___ Textauszug

Samstag, 25. April 2020
Blinder Gehorsam - Gedanken zu einem Predigttext, den ich am liebsten aus dem biblischen Kanon kicken würde
Der Predigttext für den 26.04. steht im 1. Petrusbrief im 2. Kapitel, Verse 21-25
https://www.bibleserver.com/LUT/1.Petrus2%2C21-25

Vor allem bei den vorausgehenden Versen, wo Sklaven zu widerspruchslosem Gehorsam gegenüber ihren Herren aufgefordert werden, insbesondere dann, wenn die Herren ihnen ungerechtfertigter Weise, eventuell nur aus einer Laune heraus, Leid zu fügen, spüre ich ein überdeutliche Entrüstung.
Unrecht, das einem angetan wird, geduldig ertragen? Sich despotischen Vorgesetzten oder Regierenden klaglos unterordnen? Wozu?
Der Petrusbrief richtete sich an in Kleinasien versprengte Judenchristen. Eine Minderheit, die in einer fremden Kultur zurechtkommen musste, die argwöhnisch betrachtet und beobachtet wurde. Jedes Fehlverhalten schadete der gesamten Gemeinschaft, etwa so, als wenn heute bei uns eine Person muslimischen Glaubens einen Fehler macht und dieser sofort auf die ganze muslimische Gemeinschaft übertragen wird. Der Autor verlangt vorbildliches, deeskalierendes Verhalten. Durch duldsames, widerstandsloses Ertragen jeder Schmach sollen die Täter beschämt werden. Sie sollen dadurch mit der Unangemessenheit ihres Verhaltens konfrontiert werden. Vielleicht fühlen sie sich dadurch erst recht provoziert, noch eins drauf zusetzen, weil es sie reizt, wenn man ihnen den Spiegel vorhält. Und auch hier sollen die Christen durchhalten, denn durch Beharrlichkeit in Güte und Gehorsam kann auch der härteste Despot zur Vernunft kommen.

______
___ Bereitgestellte Einträge

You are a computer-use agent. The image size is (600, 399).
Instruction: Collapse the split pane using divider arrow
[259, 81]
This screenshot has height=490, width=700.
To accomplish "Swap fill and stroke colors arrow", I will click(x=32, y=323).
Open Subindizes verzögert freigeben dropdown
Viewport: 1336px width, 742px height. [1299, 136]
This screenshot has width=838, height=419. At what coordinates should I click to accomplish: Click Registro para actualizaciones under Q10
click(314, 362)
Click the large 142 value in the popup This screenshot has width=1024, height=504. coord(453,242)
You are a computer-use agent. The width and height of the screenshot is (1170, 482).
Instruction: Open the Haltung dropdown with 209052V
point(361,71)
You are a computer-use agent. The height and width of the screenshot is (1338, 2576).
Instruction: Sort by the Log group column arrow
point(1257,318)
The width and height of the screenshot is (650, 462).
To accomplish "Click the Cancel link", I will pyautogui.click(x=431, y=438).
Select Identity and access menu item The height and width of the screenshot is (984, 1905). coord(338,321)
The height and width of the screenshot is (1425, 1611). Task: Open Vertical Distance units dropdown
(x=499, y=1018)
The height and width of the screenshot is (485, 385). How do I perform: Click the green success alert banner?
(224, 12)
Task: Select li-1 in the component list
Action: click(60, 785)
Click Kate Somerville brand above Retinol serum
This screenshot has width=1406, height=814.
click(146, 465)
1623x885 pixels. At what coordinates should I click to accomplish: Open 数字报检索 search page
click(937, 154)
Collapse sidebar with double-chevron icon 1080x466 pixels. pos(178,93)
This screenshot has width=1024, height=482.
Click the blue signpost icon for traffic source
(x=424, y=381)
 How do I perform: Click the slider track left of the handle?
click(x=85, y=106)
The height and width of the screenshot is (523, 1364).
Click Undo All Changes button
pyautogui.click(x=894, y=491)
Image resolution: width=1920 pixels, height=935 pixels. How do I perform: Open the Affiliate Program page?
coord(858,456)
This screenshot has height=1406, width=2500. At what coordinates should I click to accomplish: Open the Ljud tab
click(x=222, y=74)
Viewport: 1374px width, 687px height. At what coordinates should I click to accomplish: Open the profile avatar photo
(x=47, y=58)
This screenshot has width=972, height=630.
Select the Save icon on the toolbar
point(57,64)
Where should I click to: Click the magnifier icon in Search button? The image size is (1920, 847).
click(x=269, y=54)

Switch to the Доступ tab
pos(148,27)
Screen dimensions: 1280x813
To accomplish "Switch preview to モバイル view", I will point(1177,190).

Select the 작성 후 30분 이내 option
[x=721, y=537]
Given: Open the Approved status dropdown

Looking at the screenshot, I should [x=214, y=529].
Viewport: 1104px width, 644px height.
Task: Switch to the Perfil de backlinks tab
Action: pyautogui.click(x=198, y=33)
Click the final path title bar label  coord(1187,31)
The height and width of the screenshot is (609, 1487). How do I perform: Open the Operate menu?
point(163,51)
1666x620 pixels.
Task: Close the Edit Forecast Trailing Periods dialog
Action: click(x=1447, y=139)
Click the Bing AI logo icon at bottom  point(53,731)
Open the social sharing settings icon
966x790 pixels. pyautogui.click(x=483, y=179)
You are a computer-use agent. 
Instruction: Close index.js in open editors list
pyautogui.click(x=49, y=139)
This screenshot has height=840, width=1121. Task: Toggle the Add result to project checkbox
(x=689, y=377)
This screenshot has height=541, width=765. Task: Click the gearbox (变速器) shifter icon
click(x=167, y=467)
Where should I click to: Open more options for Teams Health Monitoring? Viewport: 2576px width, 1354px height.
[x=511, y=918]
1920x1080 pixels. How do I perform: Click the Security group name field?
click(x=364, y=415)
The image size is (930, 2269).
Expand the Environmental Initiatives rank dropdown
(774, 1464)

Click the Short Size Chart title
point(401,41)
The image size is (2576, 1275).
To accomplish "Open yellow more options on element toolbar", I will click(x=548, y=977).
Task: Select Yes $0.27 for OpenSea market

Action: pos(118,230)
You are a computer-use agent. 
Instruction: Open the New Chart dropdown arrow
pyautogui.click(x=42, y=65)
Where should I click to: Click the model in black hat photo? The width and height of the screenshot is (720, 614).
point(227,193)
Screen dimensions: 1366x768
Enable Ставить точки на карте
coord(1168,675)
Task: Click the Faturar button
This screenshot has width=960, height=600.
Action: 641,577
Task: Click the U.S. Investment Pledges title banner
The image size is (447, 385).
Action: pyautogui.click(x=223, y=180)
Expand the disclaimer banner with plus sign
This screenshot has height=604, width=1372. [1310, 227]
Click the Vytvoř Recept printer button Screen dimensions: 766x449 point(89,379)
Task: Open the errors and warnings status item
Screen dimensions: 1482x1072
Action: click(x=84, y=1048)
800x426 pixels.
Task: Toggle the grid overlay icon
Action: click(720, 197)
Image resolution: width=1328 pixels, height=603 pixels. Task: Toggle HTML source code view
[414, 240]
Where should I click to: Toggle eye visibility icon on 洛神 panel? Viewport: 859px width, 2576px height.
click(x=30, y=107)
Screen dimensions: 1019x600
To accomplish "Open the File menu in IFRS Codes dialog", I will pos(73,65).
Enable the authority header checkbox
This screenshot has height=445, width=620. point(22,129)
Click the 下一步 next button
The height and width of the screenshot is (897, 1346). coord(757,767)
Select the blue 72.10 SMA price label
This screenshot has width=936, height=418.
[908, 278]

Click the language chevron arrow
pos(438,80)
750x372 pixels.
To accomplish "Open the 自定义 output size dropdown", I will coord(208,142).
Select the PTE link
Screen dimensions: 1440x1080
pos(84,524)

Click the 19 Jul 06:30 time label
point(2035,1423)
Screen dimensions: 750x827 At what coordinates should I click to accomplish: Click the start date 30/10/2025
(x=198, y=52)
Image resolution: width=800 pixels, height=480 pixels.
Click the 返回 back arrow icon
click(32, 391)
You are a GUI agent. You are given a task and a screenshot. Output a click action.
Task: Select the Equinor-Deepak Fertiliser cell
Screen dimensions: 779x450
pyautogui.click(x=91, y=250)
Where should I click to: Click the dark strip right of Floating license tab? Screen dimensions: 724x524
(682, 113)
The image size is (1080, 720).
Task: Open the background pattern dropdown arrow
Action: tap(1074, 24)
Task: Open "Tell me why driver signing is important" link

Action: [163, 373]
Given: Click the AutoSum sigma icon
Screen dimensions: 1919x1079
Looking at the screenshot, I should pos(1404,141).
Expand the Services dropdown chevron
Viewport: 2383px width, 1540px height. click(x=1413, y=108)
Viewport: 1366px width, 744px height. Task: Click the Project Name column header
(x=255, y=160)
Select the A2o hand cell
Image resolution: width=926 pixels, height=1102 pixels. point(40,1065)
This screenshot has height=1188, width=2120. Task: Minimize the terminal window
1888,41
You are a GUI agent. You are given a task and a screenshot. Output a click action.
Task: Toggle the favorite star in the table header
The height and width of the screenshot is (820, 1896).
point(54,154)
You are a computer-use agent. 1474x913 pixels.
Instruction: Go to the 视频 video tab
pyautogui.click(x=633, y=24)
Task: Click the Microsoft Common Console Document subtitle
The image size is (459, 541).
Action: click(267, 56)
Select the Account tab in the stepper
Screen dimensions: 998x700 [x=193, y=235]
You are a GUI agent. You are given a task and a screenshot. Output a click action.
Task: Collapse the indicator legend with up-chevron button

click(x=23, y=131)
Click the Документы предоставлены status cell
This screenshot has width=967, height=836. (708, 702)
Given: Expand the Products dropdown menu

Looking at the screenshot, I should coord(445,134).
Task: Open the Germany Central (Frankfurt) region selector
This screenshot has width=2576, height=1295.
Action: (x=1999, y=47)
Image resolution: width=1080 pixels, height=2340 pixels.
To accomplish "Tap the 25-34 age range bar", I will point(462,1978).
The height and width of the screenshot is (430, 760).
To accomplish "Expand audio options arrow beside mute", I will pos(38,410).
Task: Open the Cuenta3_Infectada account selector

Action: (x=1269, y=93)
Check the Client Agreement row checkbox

______

Aufgaben:
[A] Schreibe alle Fragen heraus, die im Text zum 1. Petrusbrief gestellt werden.
[B] Prüfe anhand des Textes zum 1. Petrusbrief, ob die folgenden Aussagen zutreffen: (i) Der Predigttext umfasst die Verse 21 bis 25 im 2. Kapitel des 1. Petrusbriefs. (ii) Der Petrusbrief war an Heidenchristen in Griechenland gerichtet. (iii) Der Autor des Briefes fordert ein deeskalierendes Verhalten.
[C] Führe den Text zum 1. Petrusbrief im Anschluss an seinen letzten Satz weiter.
Die Einträge stammen aus einer anderen Quelle als der Text.

Lösungen:
[A]
1. Unrecht, das einem angetan wird, geduldig ertragen?
2. Sich despotischen Vorgesetzten oder Regierenden klaglos unterordnen?
3. Wozu?

[B]
(i) Ja: „steht im 1. Petrusbrief im 2. Kapitel, Verse 21-25“
(ii) Nein: „richtete sich an in Kleinasien versprengte Judenchristen“
(iii) Ja: „Der Autor verlangt vorbildliches, deeskalierendes Verhalten.“

[C]
Eine schöne Theorie. Aber angesichts von populistischen Regierungschefs, die nicht nur ihre eigenen Länder nachhaltig ruinieren, von heuschreckenartigen Großkonzernen, die ihre Lohnsklaven nicht persönlich kennen, von Amateuren in Führungspositionen, die ihrer Aufgabe nicht einmal im Ansatz gerecht werden… was soll das für eine Wirkung auf meinen Peiniger haben, wenn ich das Unrecht still ertrage und er nicht einmal etwas davon mitbekommt? Die modernen Sklavenhalter und Herrenmenschen lassen sich nicht beschämen. Wer sie verunsichert wird ausgeschaltet, weggeklickt oder anderweitig ignoriert. Also lasst Euch um Gottes und um der Menschheit willen nicht alles gefallen!
Was ich aber mitnehme aus diesem Text, ist eine gewisse Bereitschaft, etwas auszuhalten, vor allem schwierige Menschen, nicht nur die die mir Befehle erteilen, sondern auch die, mit denen ich etwas aushandeln muss, seien es Nachbar*innen, Kolleg*innen oder einfach nur Leute, die mit mir in der Schlange an der Supermarktkasse stehen.
Auf hämische, abwertende oder ironische Bemerkungen verzichten, ruhig bleiben und versuchen zu verstehen, welche inneren Nöte die Person gerade antreiben. Ja das ist schwierig, wenn zum Beispiel gerade jemand versucht, sich auf meine Kosten einen Vorteil zu verschaffen. Wenn ich dann denke: Das wirfst du doch jetzt nur in die Runde, damit du besser da stehst als alle anderen und du deinen Willen bekommst und dazu jede Menge Anerkennung und die ganze Aufmerksamkeit. Und während ich das denke, kommt mir die Galle hoch und ich möchte Gift verspritzen, damit ich keine Magengeschwüre bekomme.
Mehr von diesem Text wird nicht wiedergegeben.